Lu Yin, “Bir suikast girişiminde neredeyse başarılı olmak bana Aegis'in iyi niyetini gösteriyorsa, böyle bir hediyeyi kabul etmek zor,” diye alay etti Lu Yin.
“Majestelerinin hem İç Evren hem de Dış Evren deneyimi var ve sen de basit bir insan değilsin, o halde neden etrafta dans etmeye zahmet edesin ki? Suikastçımızın saldırısından sağ çıkabildiysen bu, saygımıza layık olduğunu gösterir. Açıkça söylemek gerekirse, Feng Zi yalnızca dokuzuncu sıradaki suikastçıdır ve kesinlikle ondan daha güçlü insanlar vardır. Gücümüz hakkında biraz bilgi sahibi olmanız gerekirdi ve Feng Zi'nin başarılı olamaması, başkalarının da başaramayacağı anlamına gelmez. Majesteleri, olayları dikkatlice düşünmek en iyisi.”
Lu Yin'in ifadesi kasvetli bir hal aldı. “Beni tehdit mi ediyorsun?”
“Majesteleri durumu bu şekilde ele almak istiyorsa, o zaman bu tamamen yanlış değil. Lord Egret benden selamlarını iletmemi istedi,” uğursuz ses kayıtsız bir şekilde aynı şekerli, gülümseyen tonda cevap verdi.

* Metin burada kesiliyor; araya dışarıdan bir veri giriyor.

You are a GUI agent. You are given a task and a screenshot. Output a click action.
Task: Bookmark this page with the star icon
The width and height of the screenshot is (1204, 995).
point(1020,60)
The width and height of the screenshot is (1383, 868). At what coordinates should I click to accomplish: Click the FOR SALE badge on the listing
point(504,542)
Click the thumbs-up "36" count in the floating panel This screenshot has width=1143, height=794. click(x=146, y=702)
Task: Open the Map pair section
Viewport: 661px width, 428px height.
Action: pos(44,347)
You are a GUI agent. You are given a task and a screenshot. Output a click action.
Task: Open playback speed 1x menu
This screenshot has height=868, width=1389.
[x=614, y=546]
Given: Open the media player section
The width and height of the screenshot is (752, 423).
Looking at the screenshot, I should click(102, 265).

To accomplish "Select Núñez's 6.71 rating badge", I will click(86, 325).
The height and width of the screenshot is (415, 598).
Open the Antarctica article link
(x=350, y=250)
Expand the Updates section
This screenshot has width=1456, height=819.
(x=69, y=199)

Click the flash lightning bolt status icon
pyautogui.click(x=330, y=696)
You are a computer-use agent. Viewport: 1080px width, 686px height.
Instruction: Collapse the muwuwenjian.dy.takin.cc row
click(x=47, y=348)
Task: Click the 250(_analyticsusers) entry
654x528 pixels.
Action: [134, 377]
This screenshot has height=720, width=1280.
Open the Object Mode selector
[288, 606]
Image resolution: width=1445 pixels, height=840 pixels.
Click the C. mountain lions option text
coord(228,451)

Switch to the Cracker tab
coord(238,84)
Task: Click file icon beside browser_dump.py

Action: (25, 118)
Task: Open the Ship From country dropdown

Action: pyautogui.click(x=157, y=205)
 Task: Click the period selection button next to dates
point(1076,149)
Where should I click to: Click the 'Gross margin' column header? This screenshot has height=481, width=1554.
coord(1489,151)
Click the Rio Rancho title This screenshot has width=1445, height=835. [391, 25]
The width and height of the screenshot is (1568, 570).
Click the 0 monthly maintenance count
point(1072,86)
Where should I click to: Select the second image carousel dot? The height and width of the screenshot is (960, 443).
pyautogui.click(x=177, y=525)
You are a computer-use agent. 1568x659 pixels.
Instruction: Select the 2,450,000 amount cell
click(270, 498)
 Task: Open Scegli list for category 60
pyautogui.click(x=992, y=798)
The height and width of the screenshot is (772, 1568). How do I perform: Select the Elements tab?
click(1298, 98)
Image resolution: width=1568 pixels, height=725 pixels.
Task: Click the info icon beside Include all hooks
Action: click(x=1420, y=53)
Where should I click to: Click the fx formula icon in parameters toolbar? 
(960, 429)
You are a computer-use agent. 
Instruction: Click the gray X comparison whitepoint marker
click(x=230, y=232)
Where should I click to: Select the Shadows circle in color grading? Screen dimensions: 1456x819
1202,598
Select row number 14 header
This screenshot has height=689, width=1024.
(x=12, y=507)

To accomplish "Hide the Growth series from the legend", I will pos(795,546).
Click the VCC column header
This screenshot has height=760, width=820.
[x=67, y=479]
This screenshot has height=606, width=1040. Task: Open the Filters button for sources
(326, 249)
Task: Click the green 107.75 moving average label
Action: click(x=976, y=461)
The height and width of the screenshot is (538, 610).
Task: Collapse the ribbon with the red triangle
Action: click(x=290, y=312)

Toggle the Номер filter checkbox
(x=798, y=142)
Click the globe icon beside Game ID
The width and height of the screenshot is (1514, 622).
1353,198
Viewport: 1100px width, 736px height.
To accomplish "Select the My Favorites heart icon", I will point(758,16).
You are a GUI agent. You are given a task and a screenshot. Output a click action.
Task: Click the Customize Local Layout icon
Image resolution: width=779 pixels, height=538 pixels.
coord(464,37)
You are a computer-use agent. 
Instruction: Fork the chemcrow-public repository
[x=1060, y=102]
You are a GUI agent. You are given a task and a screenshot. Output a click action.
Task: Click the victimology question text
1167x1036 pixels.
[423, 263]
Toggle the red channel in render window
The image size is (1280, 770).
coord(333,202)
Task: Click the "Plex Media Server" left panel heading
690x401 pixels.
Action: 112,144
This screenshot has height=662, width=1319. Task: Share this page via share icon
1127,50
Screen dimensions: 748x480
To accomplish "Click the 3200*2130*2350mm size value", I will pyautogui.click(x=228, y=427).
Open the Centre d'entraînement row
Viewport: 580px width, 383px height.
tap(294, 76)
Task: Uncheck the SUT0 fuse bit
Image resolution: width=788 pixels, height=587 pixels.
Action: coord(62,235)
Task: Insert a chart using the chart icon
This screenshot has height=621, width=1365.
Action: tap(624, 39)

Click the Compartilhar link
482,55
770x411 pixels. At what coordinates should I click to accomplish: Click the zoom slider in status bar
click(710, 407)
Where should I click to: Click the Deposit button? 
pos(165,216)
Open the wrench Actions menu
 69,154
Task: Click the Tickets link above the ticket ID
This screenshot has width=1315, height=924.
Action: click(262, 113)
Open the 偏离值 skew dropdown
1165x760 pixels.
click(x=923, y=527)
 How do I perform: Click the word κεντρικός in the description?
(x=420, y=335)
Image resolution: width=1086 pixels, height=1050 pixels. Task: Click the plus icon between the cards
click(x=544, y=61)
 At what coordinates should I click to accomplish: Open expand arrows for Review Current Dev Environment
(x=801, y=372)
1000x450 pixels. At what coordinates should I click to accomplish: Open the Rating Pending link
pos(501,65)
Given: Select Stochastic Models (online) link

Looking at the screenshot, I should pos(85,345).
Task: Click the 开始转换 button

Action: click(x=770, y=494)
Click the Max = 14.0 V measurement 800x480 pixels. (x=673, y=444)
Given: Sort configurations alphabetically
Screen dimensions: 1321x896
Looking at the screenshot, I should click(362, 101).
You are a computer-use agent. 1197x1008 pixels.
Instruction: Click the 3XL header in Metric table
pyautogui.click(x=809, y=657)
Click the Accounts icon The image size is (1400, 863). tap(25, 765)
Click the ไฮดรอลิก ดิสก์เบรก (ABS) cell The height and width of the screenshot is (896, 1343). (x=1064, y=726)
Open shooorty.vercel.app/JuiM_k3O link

Aegis'in gerçekten de çok sayıda suikastçıya ve ayrıca bir Aydınlatıcı olan Lord Egret'e sahip olması nedeniyle Lu Yin sessiz kaldı. Güçleri çok etkileyiciydi. Geçmişte, Dış Evren hala İç Evren'e bağlıyken, düşük profilli kalmışlardı. Ancak artık dişlerini gösteriyorlardı.
“Neden Northcastle Weave'in kontrolünü ele geçirmek zorundasınız?” Lu Yin sordu.
“Bu, Majesteleri'ni ilgilendirmez. Lütfen bize bir cevap verin çünkü yukarıdaki insanlar beklemekten hoşlanmaz.”
Lu Yin soğuk bir şekilde cevap verdi, “Patronunu benimle konuştur.”
“Ben yeterliyim. Majestelerinin söyleyecek bir şeyi varsa lütfen benimle konuşmaktan çekinmeyin.”
Lu Yin daha da soğuk bir sesle yanıtladı: “Benimle konuşmaya yetkili değilsin.”
Ses sustu. “Majesteleri Lu Yin, öyle görünüyor ki şu anki Dışevrenin durumunu anlamadınız. Bazı şeyleri daha net anlayabildiğinizde tekrar konuşacağız. O zaman nasıl bu kadar kibirli kalabildiğini görmeyi umuyorum.”
Kişi daha sonra aramayı hemen sonlandırdı.